The title of the episode comes from a song with the same name, a bacchanal celebrating the deep love of Trinidad. The singer praises the wonder of the country, but he also slides in the line, “Some people say God is a Trini.” But if God is a Trini, where will his vengeance be wrought? As James Baldwin once wrote famously, “God gave Noah the rainbow sign. No more water, the fire next time!” In this case the fire will be the lingering and pervasive culture that employees the white world ignore will leave with their children.
It is in the episode’s funeral scene that we finally see the new world’s exorcism. In it, we learn of the full life of Sylvia Hosannah: former Alvin Ailey dancer, hardworking immigrant who brought her entire family from the Islands, and finally, almost as an addendum, mother to her own three children.
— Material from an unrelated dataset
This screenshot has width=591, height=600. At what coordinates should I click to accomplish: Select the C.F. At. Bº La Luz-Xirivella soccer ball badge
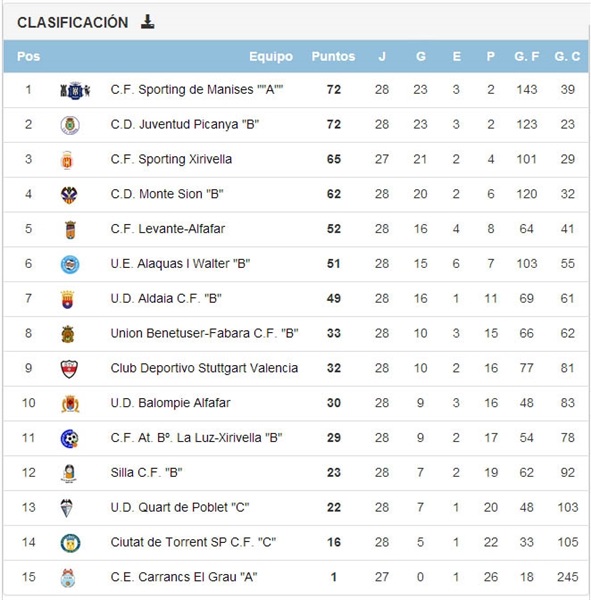point(69,439)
But this glowing portrait is unraveled when Sylvia’s daughter Princess comes to the podium screaming into the mic, “She was with other people’s children, she should have been taking care of her own.” She wails, banging on the coffin lid and crying out, “Where were you when I needed you?”
The answer, of course, is working. And the real sadness here is not the daughter’s betrayal, but her mother’s quiet desperation. The way the people whom she had to pass her culture to were her white charges. The ways that Black women, especially Caribbean Black women, are responsible for other people’s happiness at the expense of their own are tied into a system of capitalism that is ultimately destructive for them, their bodies, their culture, and their families. It speaks in many ways to one of the episode’s many Trinidadian expressions: “Better Belly Bust than Good Food Waste.” If Caribbean women are the “good food,” then we are always wasted. So, who is being haunted in this story, and who has something to learn?
All of us. Because this story is the story of America.
In the last few minutes of the episode, we understand this fully. After a package to Sylvia has a third attempted delivery from an invisible messenger, the white father finally opens the envelope to discover his son’s school pictures with Sylvia on family picture day – an event he and his wife chose to skip. Anyone who has a Caribbean mother knows the look on Sylvia’s face in the final image. It is that look that says, “Do better. Be better.”